Mostly Jeff Nagel is reporting Marvin Hunt’s concerns.

While the new board is one Hunt said will delight the business community, he said it doesn’t have enough people with transportation experience or environmental credentials – particularly as Victoria leans on TransLink to make a difference in the fight against climate change.

Actually that one is quite easy – spend money on transit and not roads. Unfortunately when the GVTA was created the province was busy downloading its roads – and some bridges in very poor condition – to the municipalities. And getting their hands on the gas tax to pay for road improvements was the main interest of the municipal politicians. This skewed the attention of the Board and the staff to road building, and left the operators like CMBC with much less direction. Honourable mention should go to the City of Vancouver: becuase its road network has been pretty well complete for a while, they were much more interested in getting Major Road funding shifted to issues like pedestrians and bicycles. The other cities’ engineers resisted.

SoCoBritCA will also have an in built pro-road bias. Firstly because they are business people which means that they will have much more knowledge around issues that the truckers and the Board of Trade will say merit attention. And secondly because they have always been too busy and too important to do anything like get on a bus or a bike to go to work. And they are certainly not going to defy Kevin Falcon. I doubt that any of them has ever thought of voting for anyone who does not represent the right wing, dominant view of the world and its economy. But that does not count as a conflict of interest.

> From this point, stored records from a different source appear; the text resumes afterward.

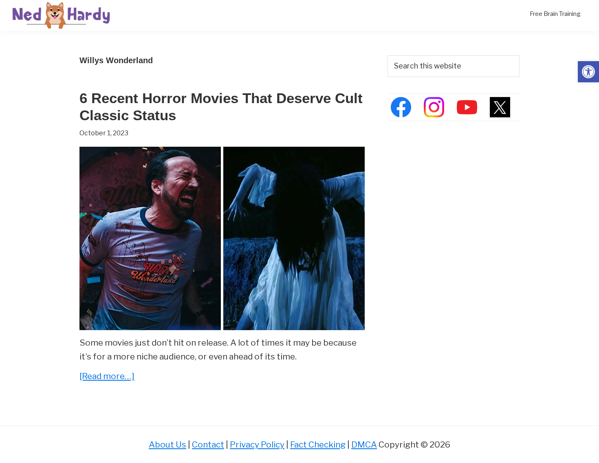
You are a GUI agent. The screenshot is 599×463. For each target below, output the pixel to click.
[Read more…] (106, 376)
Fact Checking (318, 444)
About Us (167, 444)
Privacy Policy (257, 444)
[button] (588, 71)
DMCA (364, 444)
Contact (208, 444)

Business sees all government as a way for them to make more money – either from government spending, or less business regulation. They certainly have no experience in the complexities of policy making – the kind of decision making that has to look far beyond the “bottom line”. The reason we have “authorities” and not companies doing this kind of work is that business decision making is, by comparison, very simple -how to make the most profit. Public policy is about how to satisfy the widest possible constituency while at the same time serving the best public interest in terms of sustainability or environmental stewardship or whatever the objectives are called.  And very often those issues conflict. At the same time the new Board will have to take some direction from a bunch of politicians who now have been relieved of all responsibility and just want something to get themselves re-elected. Like coverage in the local press.